Member of the Legislative Council
- In office 1937–1947
- Preceded by: John Maynard Hedstrom
- Succeeded by: Fred Archibald
- Constituency: Eastern (European)
- In office 1950–1963
- Preceded by: Fred Archibald
- Succeeded by: Fred Archibald
- Constituency: Eastern (European)

Member of the House of Representatives
- In office 1966–1972
- Preceded by: Seat created
- Constituency: Northern (General Electors)

Personal details
- Born: New Zealand
- Died: 31 May 1975 (age 77) Labasa, Fiji
- Party: Independent, Alliance Party
- Profession: Solicitor

= Harold Brockett Gibson =

New Zealand-born Fijian solicitor and politician.

Harold Brockett Gibson (died 31 May 1975) was a New Zealand-born Fijian solicitor and politician. He served as a member of the Legislative Council and House of Representatives in three spells between 1937 and 1972. He also represented Fiji in the lawn bowls competition at the 1950 British Empire Games.

==Biography==
Gibson was born in New Zealand and qualified a lawyer in 1919. He moved to Fiji in 1926 and settled in Labasa, where he worked as a solicitor. He was also involved in business, and served as a director of Eastern Hotels and the Labasa Electricity Company.

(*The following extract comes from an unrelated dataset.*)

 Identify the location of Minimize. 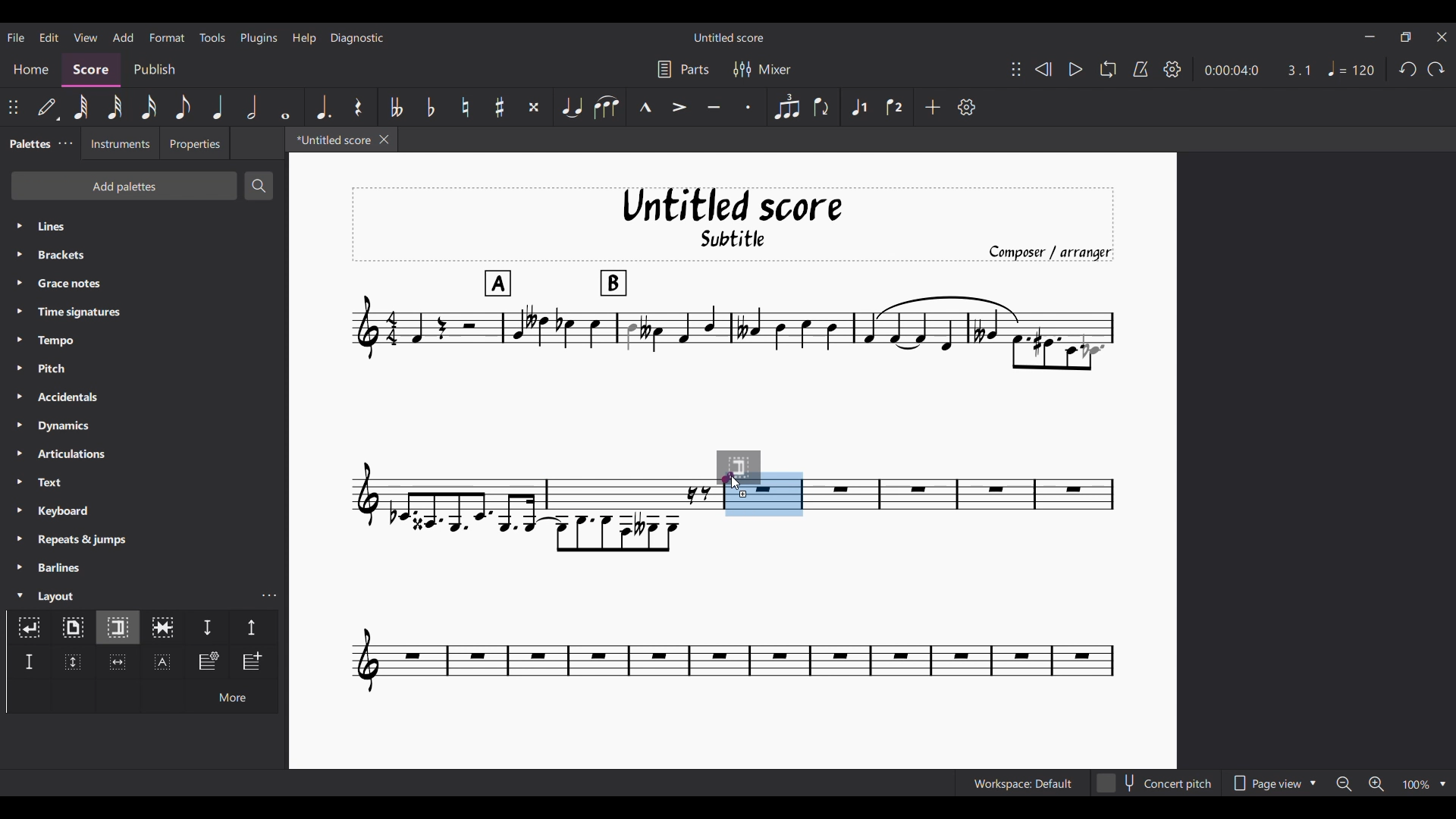
(1370, 36).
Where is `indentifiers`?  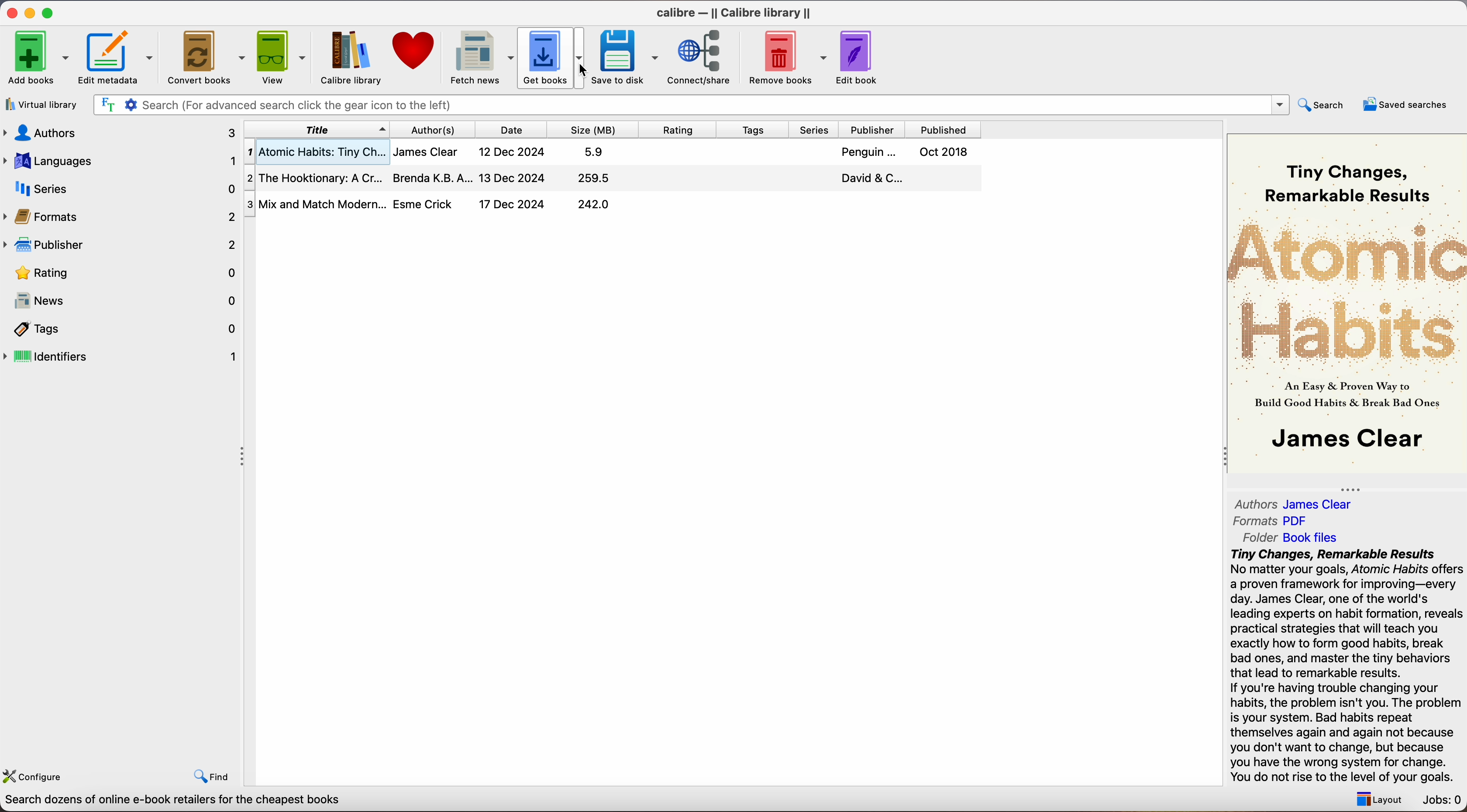 indentifiers is located at coordinates (123, 356).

Gibson represented Fiji in lawn bowls at the 1950 British Empire Games, competing in the Men's Fours.

He was married to Vera and the couple had a daughter named Fay.

===Political career===
Gibson contested the Eastern constituency of the Legislative Council in the 1937 elections and defeated incumbent MLC William Edmund Willoughby-Tottenham. He was re-elected in 1940 (again defeating Willoughby-Tottenham), and was returned unopposed in the 1944 elections. Although he lost his seat to Fred Archibald in the 1947 elections, he defeated Archibald in the 1950 elections. Gibson was re-elected again in 1953, defeating both Archibald and Willoughby-Tottenham. In the 1956 New Year Honours he was made an OBE for public services. The elections later in the year saw him elected ahead of Archibald again.

Gibson was re-elected in 1959, but defeated by his old rival Archibald in the 1963 elections. In the 1966 he returned to unseat Archibald in the Northern General electors seat. Although he ran as an independent, he later joined the Alliance Party. He retired at the 1972 elections.

Gibson was also a member of Labasa Township Board, and served for one term as its chairman.